• **What you have to do**: From the entries, copy each line that includes "chat".
Start of Block
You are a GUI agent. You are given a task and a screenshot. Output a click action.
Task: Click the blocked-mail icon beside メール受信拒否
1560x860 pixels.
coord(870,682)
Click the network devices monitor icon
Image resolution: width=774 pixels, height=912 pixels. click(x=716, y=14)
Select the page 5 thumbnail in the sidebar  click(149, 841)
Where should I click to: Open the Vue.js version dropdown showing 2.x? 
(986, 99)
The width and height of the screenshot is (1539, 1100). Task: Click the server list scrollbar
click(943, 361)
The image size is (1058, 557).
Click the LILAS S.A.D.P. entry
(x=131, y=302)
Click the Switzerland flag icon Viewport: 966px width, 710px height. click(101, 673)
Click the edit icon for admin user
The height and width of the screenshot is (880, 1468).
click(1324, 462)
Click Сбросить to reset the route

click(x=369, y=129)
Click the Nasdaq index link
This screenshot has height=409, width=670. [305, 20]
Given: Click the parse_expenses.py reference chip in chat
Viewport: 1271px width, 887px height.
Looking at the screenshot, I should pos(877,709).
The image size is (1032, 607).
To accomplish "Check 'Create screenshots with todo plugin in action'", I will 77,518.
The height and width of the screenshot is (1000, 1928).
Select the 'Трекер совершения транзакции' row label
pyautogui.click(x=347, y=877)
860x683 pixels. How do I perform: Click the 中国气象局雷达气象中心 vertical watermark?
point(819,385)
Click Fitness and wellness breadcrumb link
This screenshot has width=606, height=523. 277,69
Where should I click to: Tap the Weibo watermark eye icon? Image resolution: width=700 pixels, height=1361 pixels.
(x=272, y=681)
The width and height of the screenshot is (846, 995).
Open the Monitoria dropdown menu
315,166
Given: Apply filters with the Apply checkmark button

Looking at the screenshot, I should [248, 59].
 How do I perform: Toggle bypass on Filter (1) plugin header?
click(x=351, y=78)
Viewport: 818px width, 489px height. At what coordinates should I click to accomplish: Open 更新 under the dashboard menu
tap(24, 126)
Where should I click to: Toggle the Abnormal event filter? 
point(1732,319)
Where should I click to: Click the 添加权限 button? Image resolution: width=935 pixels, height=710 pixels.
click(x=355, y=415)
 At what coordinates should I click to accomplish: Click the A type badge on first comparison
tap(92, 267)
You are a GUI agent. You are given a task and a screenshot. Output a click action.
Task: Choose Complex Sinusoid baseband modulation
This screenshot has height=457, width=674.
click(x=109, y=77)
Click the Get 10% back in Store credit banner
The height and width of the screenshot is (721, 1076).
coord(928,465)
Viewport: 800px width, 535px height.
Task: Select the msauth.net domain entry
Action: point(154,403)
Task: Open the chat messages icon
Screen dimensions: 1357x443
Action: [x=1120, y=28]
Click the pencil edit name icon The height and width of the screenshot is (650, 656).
End of Block
• **Exercise answer**:
Given: Click the parse_expenses.py reference chip in chat
Task: Open the chat messages icon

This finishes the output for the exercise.